Scaling LLMs: Why Deterministic Hashing Isn't Enough

Suraj Panda — Sat, 04 Jul 2026 09:55:13 +0000

After all the hype around tokenmaxxing, we have finally realised something that was hiding in plain sight: every LLM request comes at a cost. This becomes even more of a challenge when enterprises start taking their AI PoCs to production and first encounter system design’s most fundamental problem: scale. Repeated questions can quickly turn into a massive cloud bill.
But in my learning journey, I have noticed this: Customers rarely ask the same question with the exact same wording. For example, in an e-commerce support chatbot, the most common questions would be: "Where is my order?", "Can you track my package?", "Has my shipment been dispatched yet?", "When will my order arrive?” - All seemingly different prompts, but all seeking the same information.
Great, so why not just cache the most requested information? Well, a traditional cache only works if the request is identical. Change a few words, and it's a cache miss; resulting in another expensive LLM call.

One solution I could think of and ended up building was a Go library for semantic LLM caching that combines deterministic lookups with vector similarity search.

Link to my repo: https://github.com/Suraj370/semantic-cache-for-llm
The design ended up as two lookup paths that run in sequence on every call. First, a deterministic path: normalize the request, hash the messages and parameters with xxhash, wrap that into a UUIDv5, and do an O(1) point lookup. If that misses, fall through to a semantic path — embed the flattened conversation, run an ANN search (HNSW under Redis or Qdrant, GraphQL-backed search on Weaviate, KNN on Pinecone) filtered by tenant, model, and provider, and accept anything above a similarity threshold.
The direct path is the boring, load-bearing part. Change the temperature, change the model, change one word in the prompt, and you land in a completely different bucket — no false positives, ever, because it's just a hash.

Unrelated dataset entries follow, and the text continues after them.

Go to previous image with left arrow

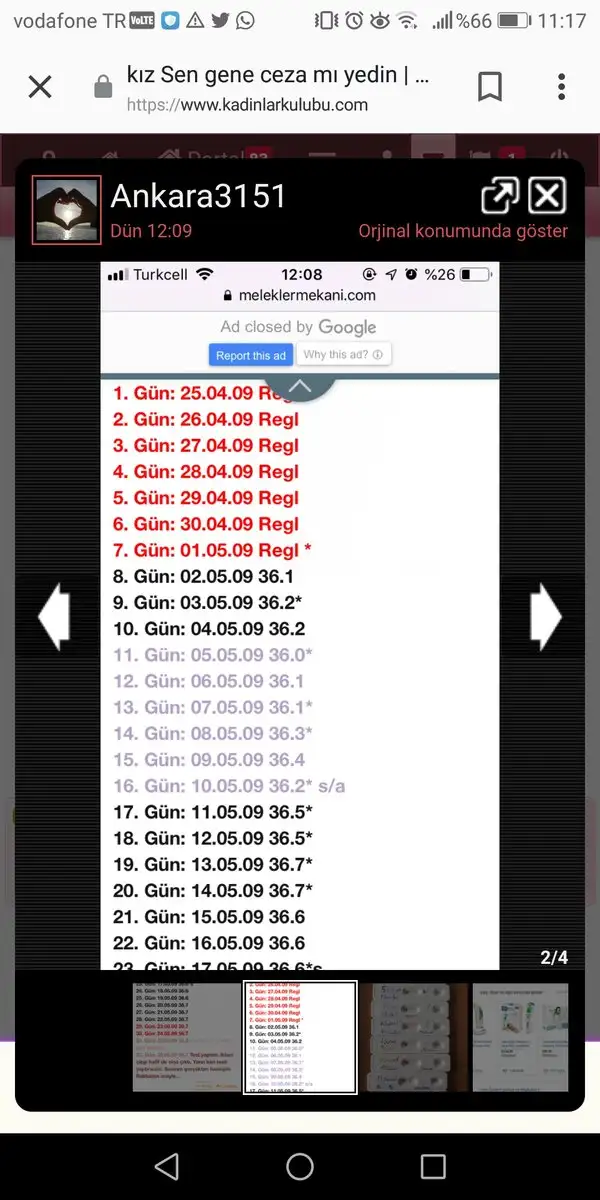(x=54, y=617)
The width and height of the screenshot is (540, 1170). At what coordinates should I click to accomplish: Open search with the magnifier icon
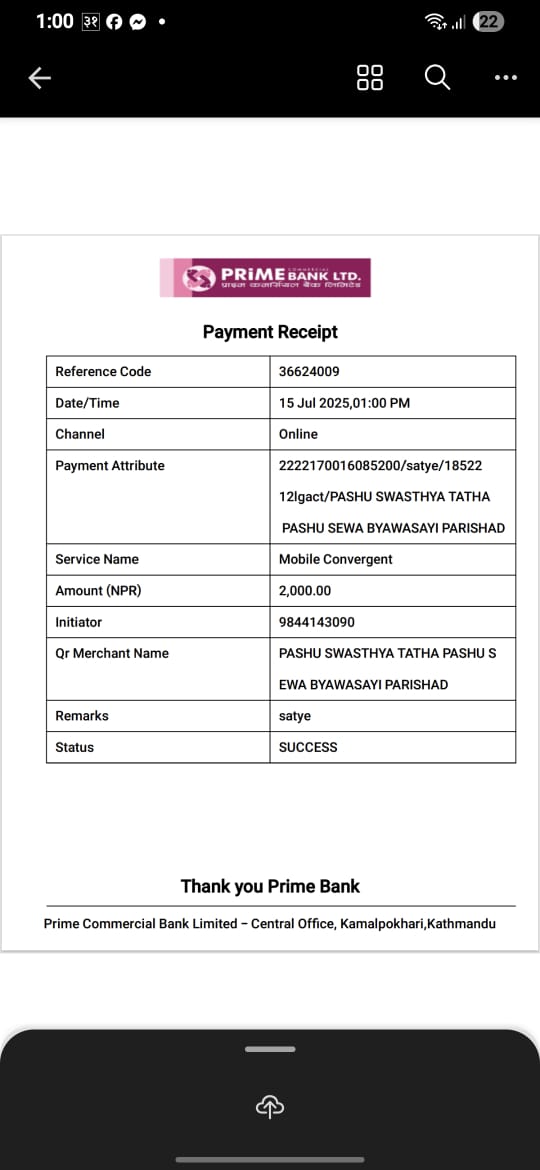pyautogui.click(x=437, y=77)
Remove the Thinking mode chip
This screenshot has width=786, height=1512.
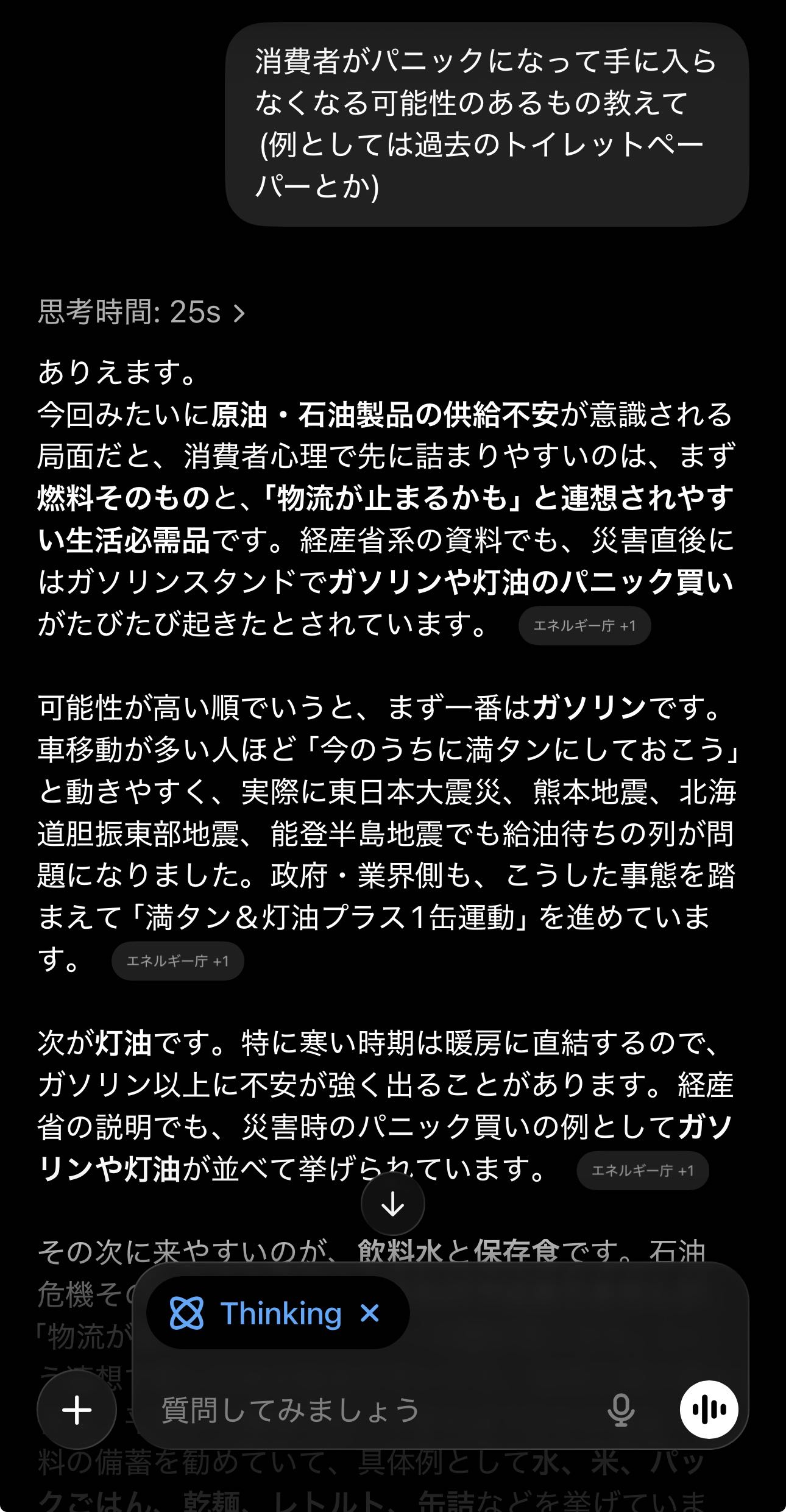(x=370, y=1313)
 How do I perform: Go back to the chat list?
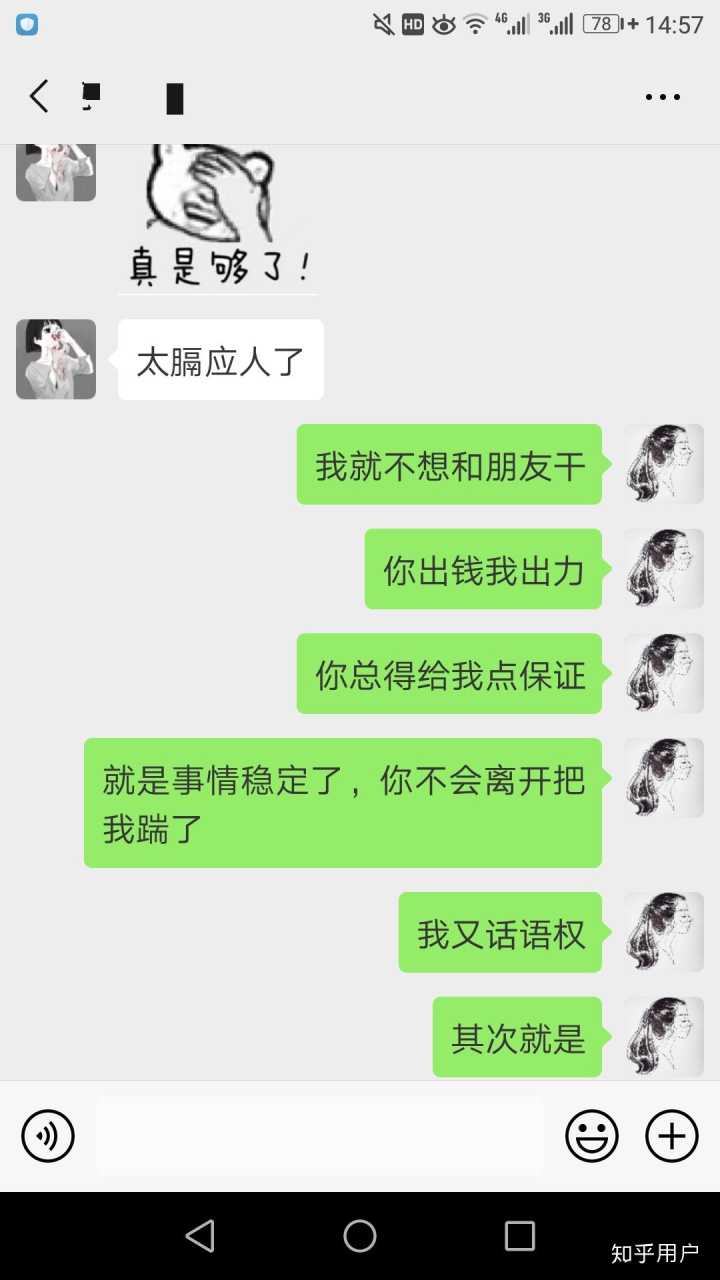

The semantic path is where the actual value is: it's what turns “Where is my order?" and "what’s my order status?" into the same cache entry.
I also wanted this to be backend-agnostic from day one, so VectorStore is an interface, and Redis, Weaviate, Qdrant, and Pinecone all implement it. Same with embeddings — Embedder is one method and a dimension, so anything OpenAI-compatible (Azure, Ollama, Together) works without touching the cache logic.

Three things fought me the whole way.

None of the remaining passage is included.